An estimated 20 million Americans have this condition, although half or more of them may not know it.
It can increase your risk of heart attacks and high blood pressure.
It can increase your risk of cardiovascular disease and car accidents, too.
It’s sleep apnea, and it is a treatable condition.
And Dr. Mark W. Wilhelm could help with your treatment, particularly if you are dealing with obstructive sleep apnea, which is the most common form of this condition. By visiting our dentist office in Woodbury, MN, we can design a treatment that can help you get healthy sleep so you wake up feeling refreshed in the morning.
Should You Talk To Someone About Sleep Apnea?
The symptoms of sleep apnea aren’t always obvious.
Loud, persistent snoring is one of the most common symptoms. If your family or friends complain or tease you about your snoring frequently, that could indicate that you have a sleep disorder.
Snoring is a symptom of a bigger issue. When your airway is narrow or restricted, it can amplify the sound of your snoring. When your airway is blocked or obstructed, then you stop snoring because you also stop breathing.
These breathing stoppages can occur anywhere from five to more than 30 times an hour. Your body responds to these stoppages by waking you up — briefly — because you keep breathing when you are awake. After this happens, you drift back to sleep and the cycle starts again.

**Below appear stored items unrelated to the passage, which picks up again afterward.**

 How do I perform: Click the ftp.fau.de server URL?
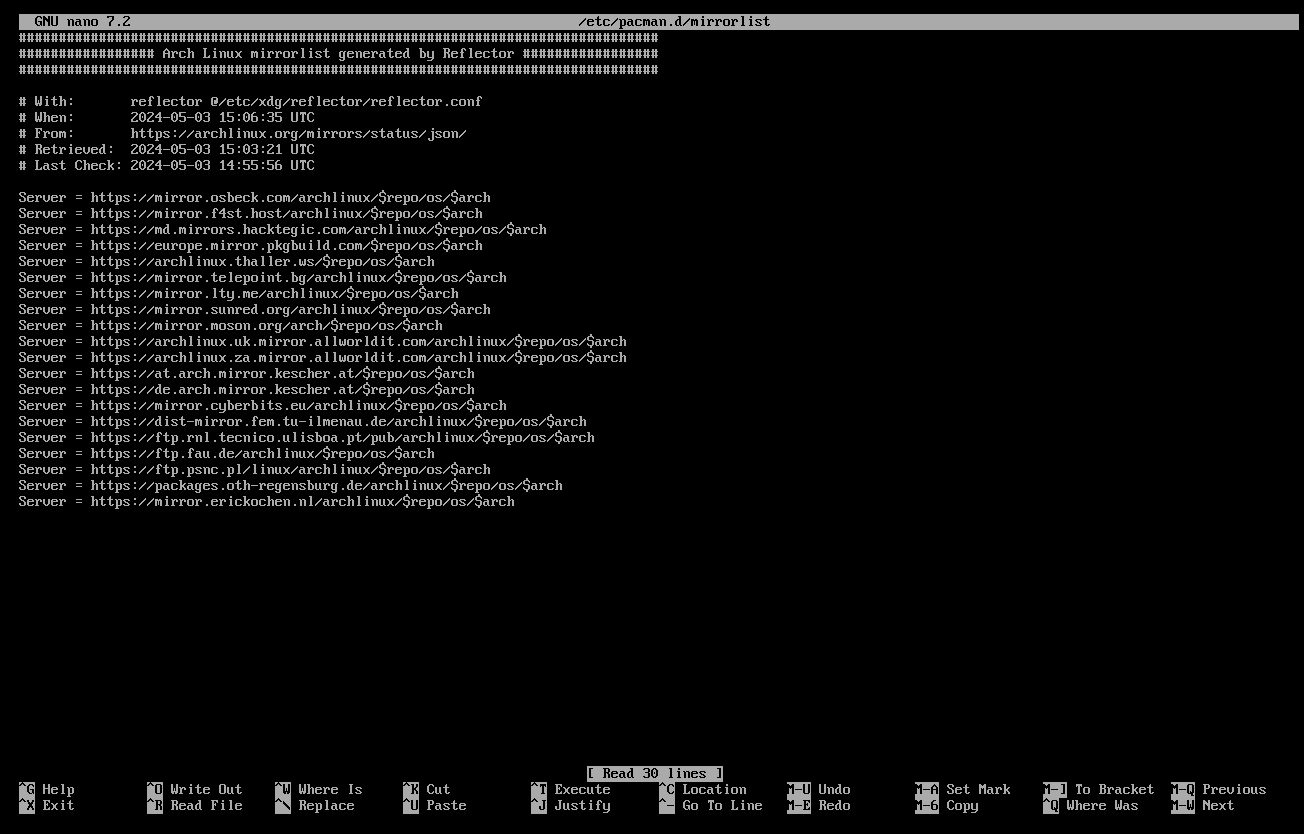coord(262,453)
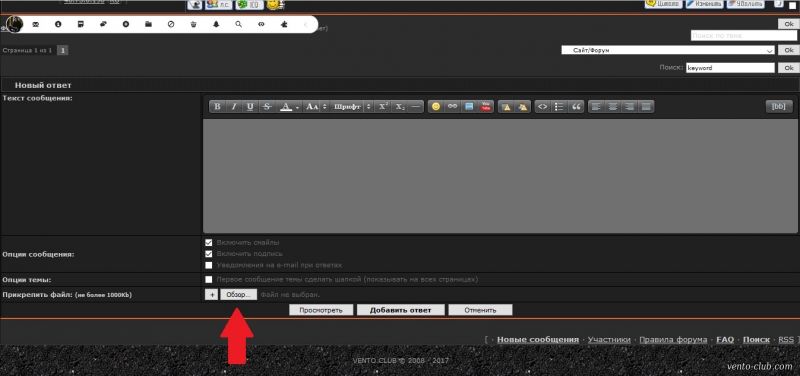The width and height of the screenshot is (800, 376).
Task: Expand the Сайт/Форум dropdown
Action: 668,51
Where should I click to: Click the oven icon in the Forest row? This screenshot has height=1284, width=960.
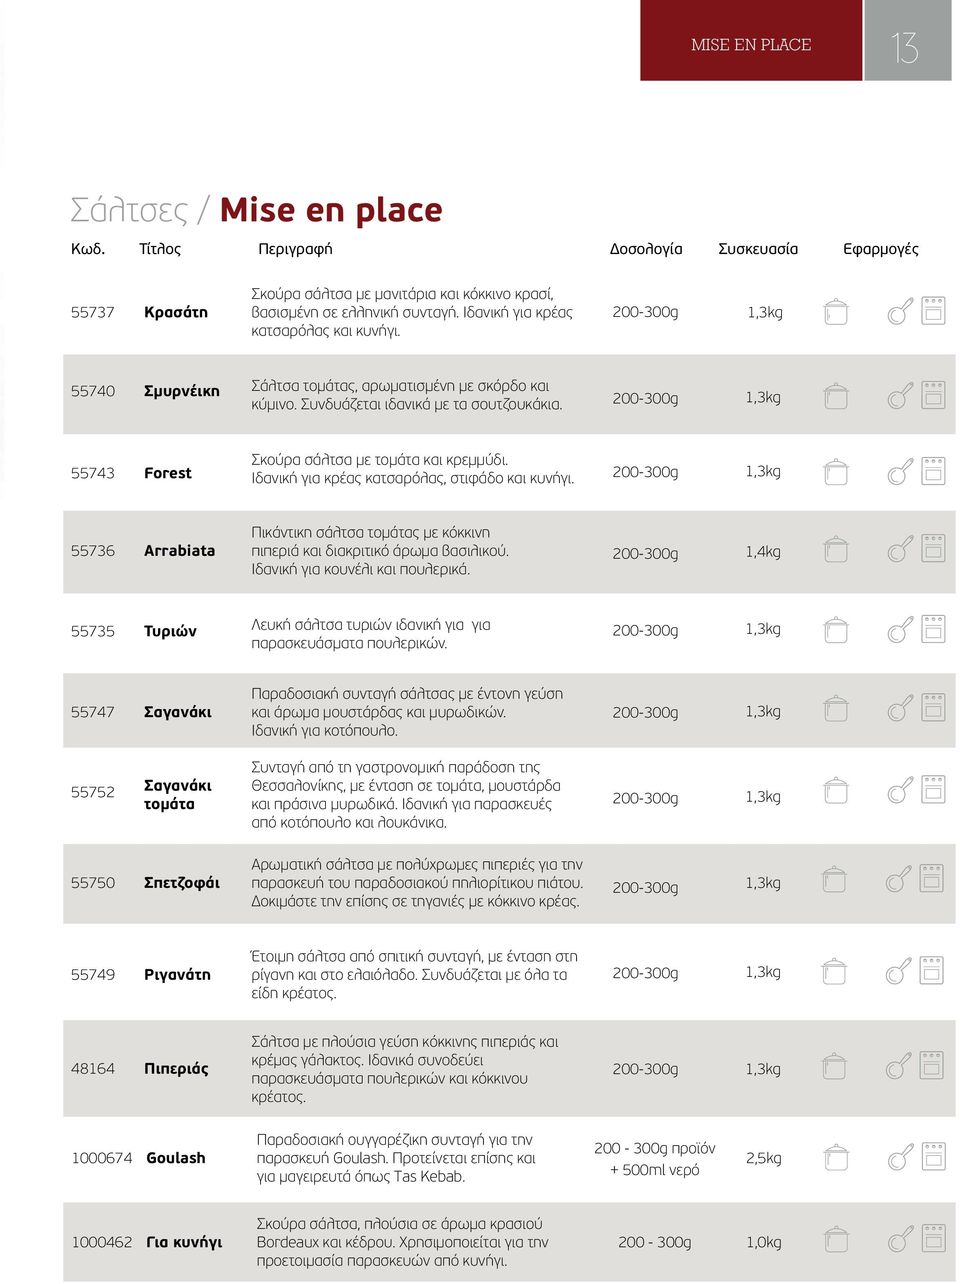pos(933,471)
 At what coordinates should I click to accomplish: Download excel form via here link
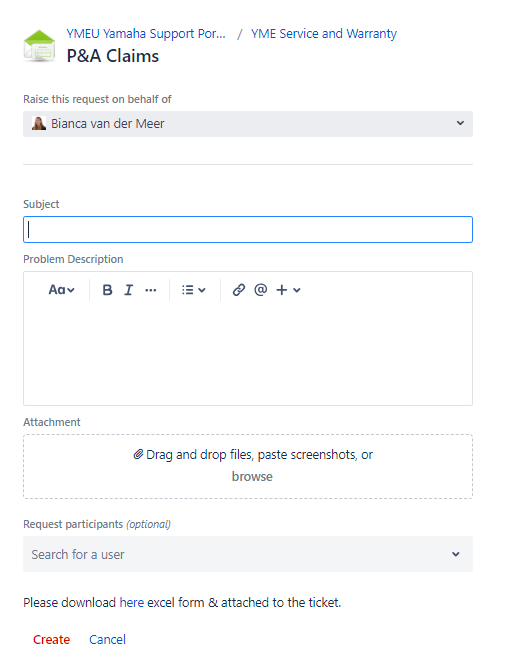pos(131,603)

Since you are constantly waking and falling back asleep, you rarely get the deep, healthy sleep you need. This leads to feelings of sleep deprivation, which can lead to fatigue, frequent daytime sleepiness, and trouble focusing on a particular task or project.
If you are noticing any of these symptoms, then it’s worth finding out if you might have sleep apnea.

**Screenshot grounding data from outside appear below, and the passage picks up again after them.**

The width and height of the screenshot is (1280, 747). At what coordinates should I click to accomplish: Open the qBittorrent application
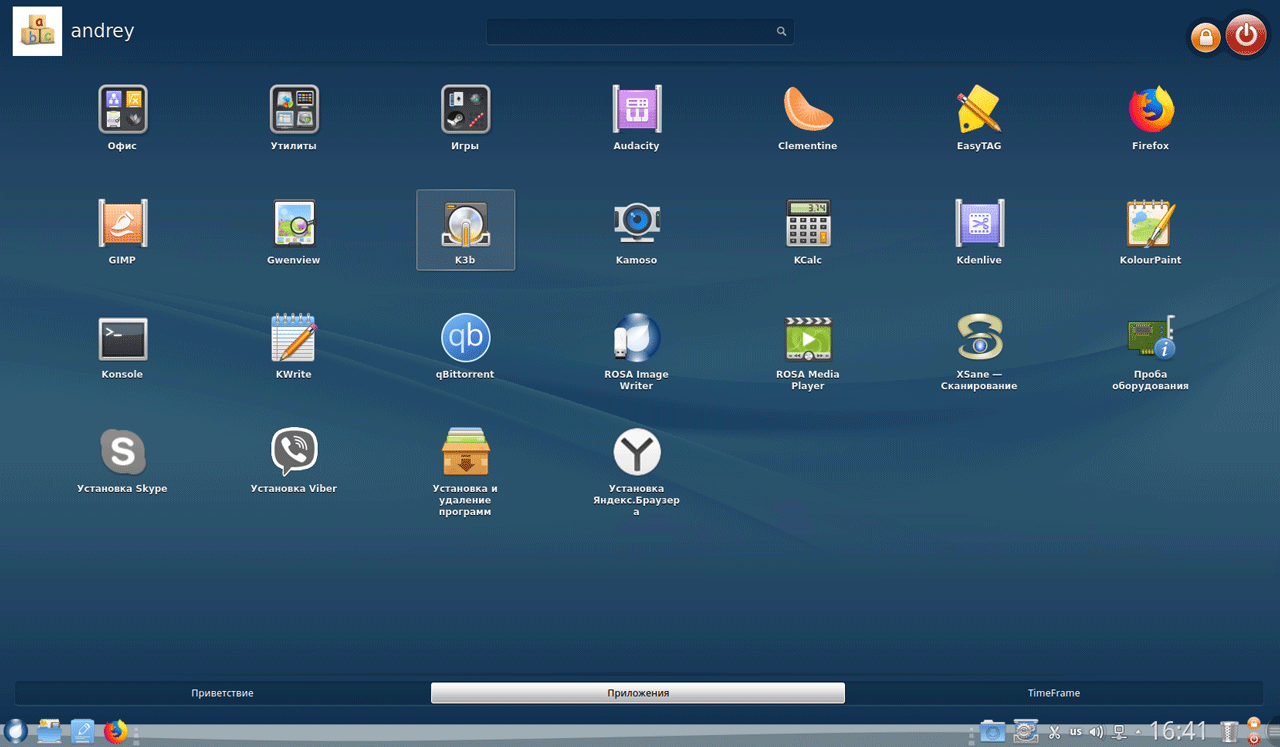[x=465, y=338]
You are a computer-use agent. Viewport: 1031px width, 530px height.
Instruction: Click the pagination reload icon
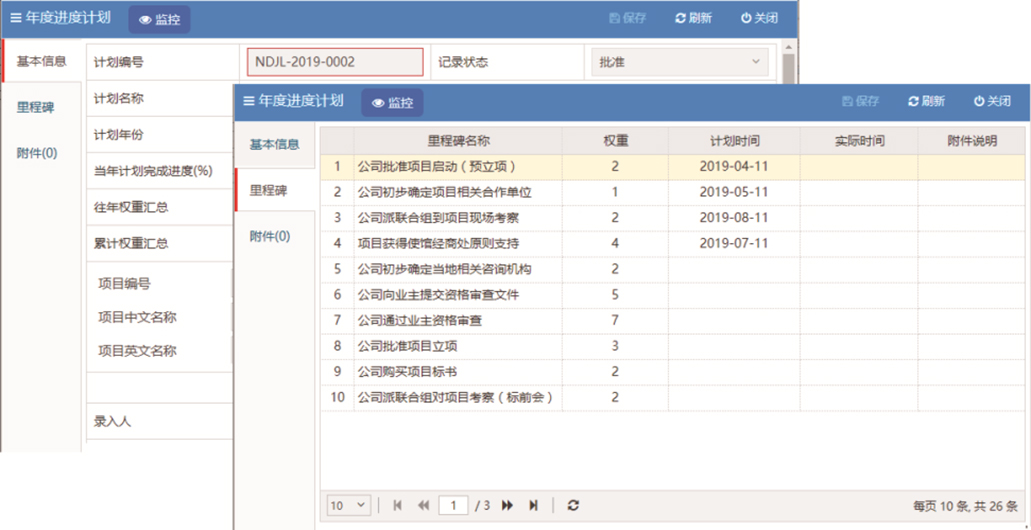tap(573, 506)
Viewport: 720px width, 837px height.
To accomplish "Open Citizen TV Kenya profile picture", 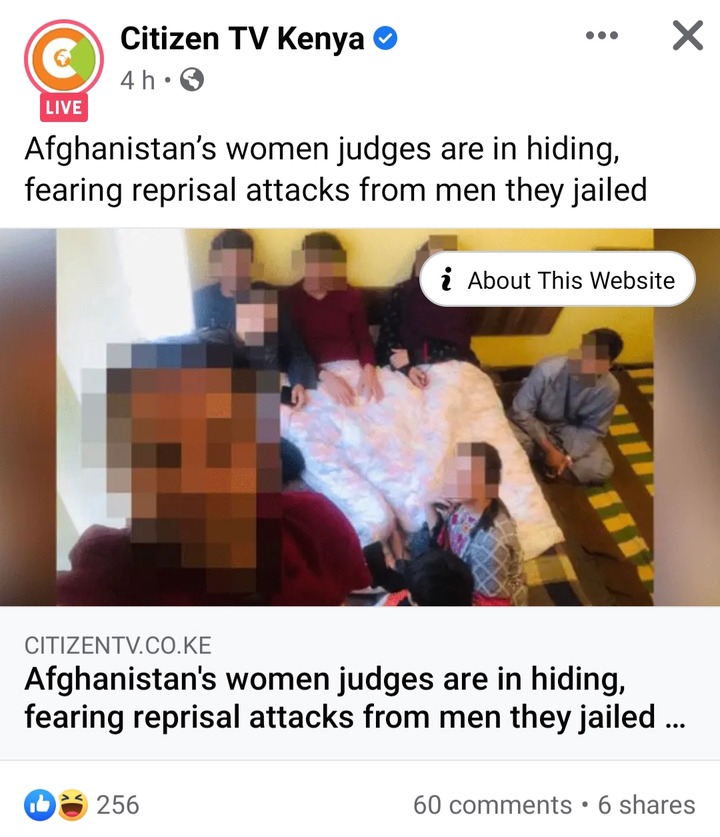I will (x=64, y=59).
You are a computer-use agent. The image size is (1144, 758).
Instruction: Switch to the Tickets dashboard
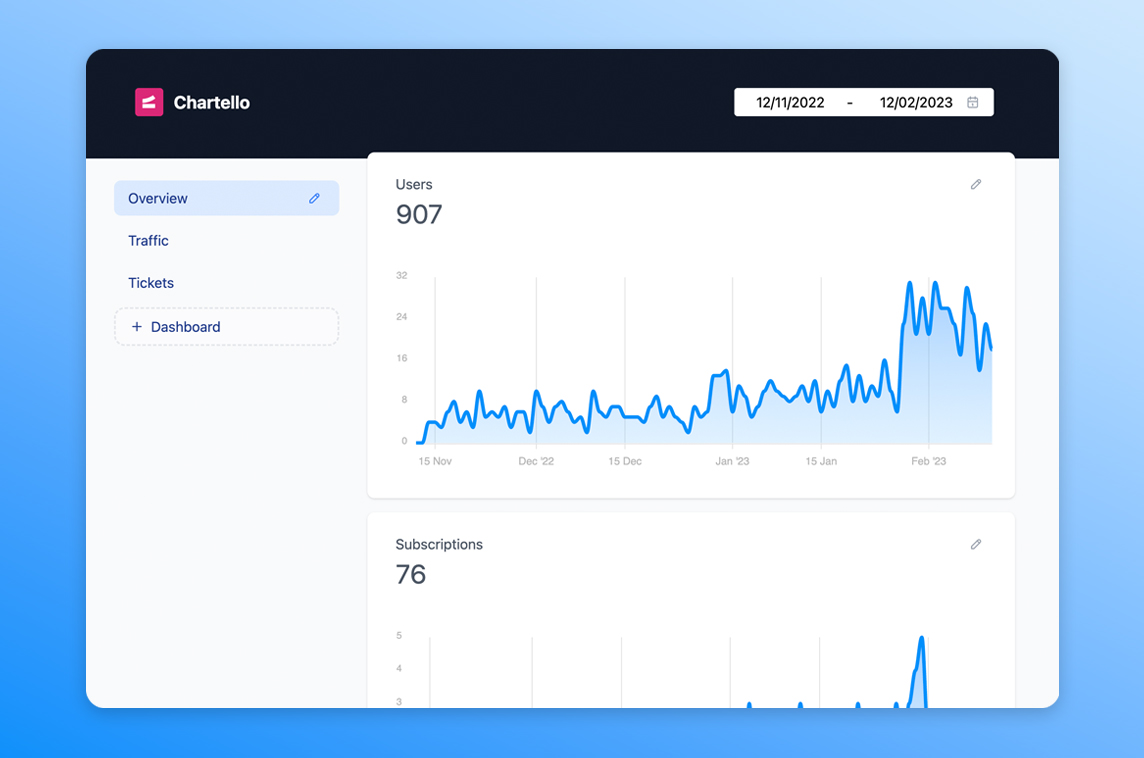click(x=151, y=283)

Risk Factors For Obstructive Sleep Apnea
Anyone can have sleep apnea. You may not have any of the risk factors for this condition and still have or develop it.

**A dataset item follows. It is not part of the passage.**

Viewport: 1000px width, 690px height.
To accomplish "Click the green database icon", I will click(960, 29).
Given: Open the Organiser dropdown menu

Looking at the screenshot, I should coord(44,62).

With that in mind, you are more likely to have or to develop sleep apnea if you share some of the factors mentioned below, however.
▷ BEING OVERWEIGHT
Individuals who are considered obese are four times more likely to have sleep apnea, according to the Mayo Clinic. This may relate to the next risk factor.
▷ HAVING A LARGE NECK
When people are overweight, they are more likely to have fat deposits around their necks. When they fall asleep, this can put pressure on their airways, which can make breathing more difficult. For males, the risk increases when their necks are 17 inches around or more. For females, the risk increases when their necks are 15 inches around or more.
▷ HAVING A NARROW AIRWAY
This can occur for a variety of reasons. You could have adenoids or tonsils that are enlarged, or you may just have a narrow throat.
▷ BEING A SMOKER
Smoking makes your three times more likely to develop obstructive sleep apnea.
▷ FAMILY HISTORY
You can’t control your genes, but they can affect your risk for sleep apnea as well. If this condition runs in your family, then you are more likely to have it, too.
▷ BEING MALE
While men and women both can have sleep apnea, men are twice as likely to have this condition.
▷ GETTING OLDER
This is another you can’t control, but you should know about. Many people develop sleep apnea as they get older. Even if you don’t have sleep apnea today, it’s still a good idea to learn the symptoms of this condition.
Getting Diagnosed And Treated
If you aren’t sure if you have sleep apnea, Dr. Wilhelm can refer you to a sleep clinic where you can be tested. If you do have it, then we can help you find a treatment for your condition.
It may be a continuous positive airway pressure (CPAP) machine. It may be an oral appliance that adjusts the position of your jaw to keep your airways open while you sleep. It may be a combination treatment using a CPAP and an oral appliance.